EXERCISE OBJECTIVE:
Output only the stretch of the listing that starts at the line containing "Viewport: 1276px width, 724px height." and ends at the line containing "You are a computer-use agent. 600x506 pixels.", reproduced exactly with both ends.

TASK INPUTS:
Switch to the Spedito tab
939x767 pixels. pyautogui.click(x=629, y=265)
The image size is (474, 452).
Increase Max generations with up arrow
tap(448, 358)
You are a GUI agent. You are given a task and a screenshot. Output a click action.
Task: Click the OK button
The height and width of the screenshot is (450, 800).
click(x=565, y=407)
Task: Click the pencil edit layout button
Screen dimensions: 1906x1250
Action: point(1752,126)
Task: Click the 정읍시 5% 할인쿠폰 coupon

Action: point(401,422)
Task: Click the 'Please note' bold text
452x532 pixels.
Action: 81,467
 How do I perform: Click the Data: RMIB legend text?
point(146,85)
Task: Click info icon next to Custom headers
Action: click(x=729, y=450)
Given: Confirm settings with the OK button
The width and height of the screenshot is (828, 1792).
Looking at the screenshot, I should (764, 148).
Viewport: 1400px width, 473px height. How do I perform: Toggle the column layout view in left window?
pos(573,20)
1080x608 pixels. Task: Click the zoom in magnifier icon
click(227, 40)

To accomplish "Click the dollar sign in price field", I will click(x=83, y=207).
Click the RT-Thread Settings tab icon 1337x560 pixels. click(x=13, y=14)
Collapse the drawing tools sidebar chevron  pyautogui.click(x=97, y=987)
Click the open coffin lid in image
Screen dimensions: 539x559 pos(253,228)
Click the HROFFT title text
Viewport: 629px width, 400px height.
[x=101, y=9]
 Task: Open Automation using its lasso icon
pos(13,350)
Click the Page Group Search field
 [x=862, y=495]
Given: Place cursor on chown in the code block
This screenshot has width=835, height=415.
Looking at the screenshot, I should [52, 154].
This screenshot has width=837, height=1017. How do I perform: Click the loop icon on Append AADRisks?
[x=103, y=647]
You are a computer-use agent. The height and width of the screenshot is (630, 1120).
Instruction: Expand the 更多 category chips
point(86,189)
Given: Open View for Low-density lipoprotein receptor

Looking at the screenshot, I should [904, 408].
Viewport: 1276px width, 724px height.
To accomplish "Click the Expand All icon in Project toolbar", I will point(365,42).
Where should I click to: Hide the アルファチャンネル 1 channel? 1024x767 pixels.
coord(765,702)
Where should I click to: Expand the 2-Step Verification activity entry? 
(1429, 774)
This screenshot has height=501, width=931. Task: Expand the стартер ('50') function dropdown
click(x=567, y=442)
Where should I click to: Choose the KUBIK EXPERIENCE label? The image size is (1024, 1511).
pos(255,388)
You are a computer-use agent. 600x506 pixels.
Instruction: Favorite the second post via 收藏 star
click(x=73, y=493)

TASK RESPONSE:
Viewport: 1276px width, 724px height.
To accomplish "Click the Expand All icon in Project toolbar", I will point(365,42).
Where should I click to: Hide the アルファチャンネル 1 channel? 1024x767 pixels.
coord(765,702)
Where should I click to: Expand the 2-Step Verification activity entry? 
(1429, 774)
This screenshot has height=501, width=931. Task: Expand the стартер ('50') function dropdown
click(x=567, y=442)
Where should I click to: Choose the KUBIK EXPERIENCE label? The image size is (1024, 1511).
pos(255,388)
You are a computer-use agent. 600x506 pixels.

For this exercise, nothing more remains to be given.